What happens is that after some time you get tired of thinking, you get fed up and say, ‘What is this, every day I am thinking the same thing!’ At this time, the mind just relaxes and the thought process stops for a fraction of a second. It can happen for five minutes, it can happen for ten minutes, sometimes the whole day you do not get thoughts in your mind because you are not interested in thinking. Every day you are thinking the same thing and what is the use? You are not panicky or guilty about it, but it is too much thinking the same thing over and over again. So you have Christ and the cross, Rama, Shiva, Vishnu and Mohamed with a big crown and big beard and Buddhists all with shaven heads. They come very clearly to your mind and for one or two days you are so blissful. On the second day, it becomes a little less, third day a little less. Then again you start thinking the same thing, again and again.
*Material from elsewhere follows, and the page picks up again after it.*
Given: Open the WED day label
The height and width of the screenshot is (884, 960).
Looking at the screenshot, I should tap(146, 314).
There is a system of chanting, days of chanting, on which you start that mantra. You should know at what time – which constellation has to be in position, whether Jupiter is in the sixth house and so on. You should know which particular astrological position and the muhurtha, the exact time when you have to start that mantra, and what kind of ritual has to be performed.
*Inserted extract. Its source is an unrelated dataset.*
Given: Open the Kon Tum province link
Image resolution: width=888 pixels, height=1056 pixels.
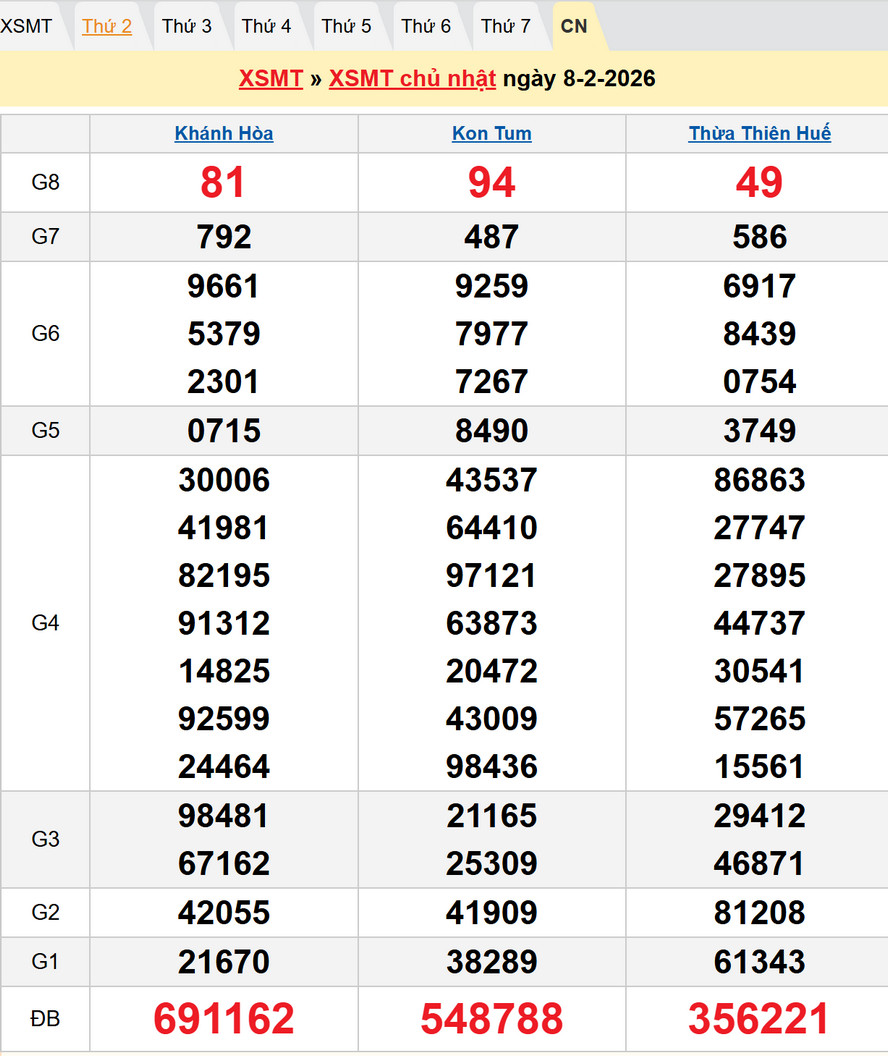Looking at the screenshot, I should (x=492, y=133).
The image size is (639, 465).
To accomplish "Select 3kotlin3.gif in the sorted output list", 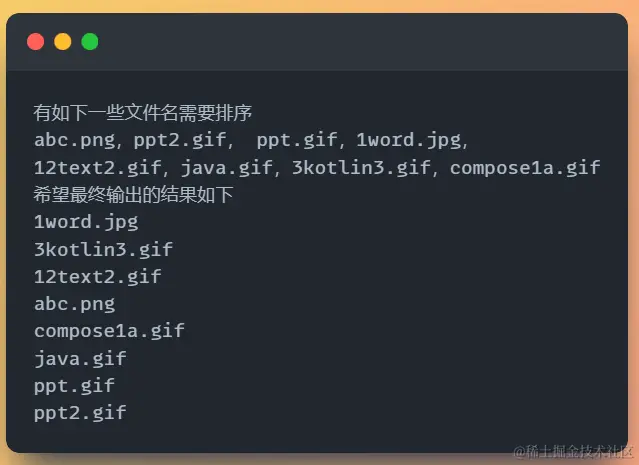I will pos(104,249).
Then there are mantras for helping people to get rid of diseases like hepatitis and many other things. Mantras have got a lot of divisions. What you and I are talking about is the mantra for your spiritual upliftment, for your spiritual experience, but that is not the only line of mantra. There are many kinds of mantra: tantric mantras, vedic mantras, puranic mantras or religious mantras, and for each and every type of mantra the system of practice is different. The author of initiation, the guru, is also different. For example, tantric mantras – I cannot give tantric mantras even if I know them because I am not an authority on that. Puranic mantras I can give; vedic mantras I can give but tantric mantras or the mantras in order to give you siddhis or for scorpion or snake bites, I cannot give. I know the mantras by heart but I have not practised them.

Although I have practised the scorpion bite mantra when I was in Rishikesh because once a scorpion bit me. It was a terrible pain! I had never cried in my life or reacted to pain. If anybody beat me, I fought it; I never cried, even if I was wounded but that day it was such a great pain that I thought, ‘No, I am not a strong man.’ So I took the mantra from a scavenger woman who cleaned the toilets with buckets. She gave me the mantra. Can you imagine a scavenger woman as your guru? I had to touch her feet and offer her flowers; she put the tika on me and said practise this mantra. I practised that mantra and later on I tried it, even now I have tried it. I can just take a scorpion bite out, I touch it and it becomes all right.

Carlos Castaneda has also done a lot of adventures on mantra, hasn’t he? He has tried a lot of mantra influencing a lizard or a frog or an animal to move from his shoulder, to go away or to come. So these mantras are there which do act as a gross, external force.

Mantra should not be understood in a limited religious sense of prayer. They are very powerful. In the Puranas like Bhagavat Purana, Mahabharata, they have depicted wars with bows and arrows but everywhere it is written that he chanted a mantra and remembered the shakti, and then he shot. The warrior disciples had such a quick memory that they knew at what time the opponent was repeating which mantra and what weapon he was going to throw at him and how he was going to counteract it.

A Frenchman wrote in the eighteenth or nineteenth century on laser beams and today we have laser beams; he wrote a story about what a laser beam could do and the same thing has happened. Similarly, ‘Star Wars’ – there is so much in the Puranas where these devas and devis are going into the sky, fighting with each other and destroying each other. That has been the fantasy of man and it may happen. So sometimes these crazy thinkers wrote books which talk about psychic warfare. They do not talk about mantra fortunately, but about the psychic forces being released by people towards each other and hurting, wounding and destroying them.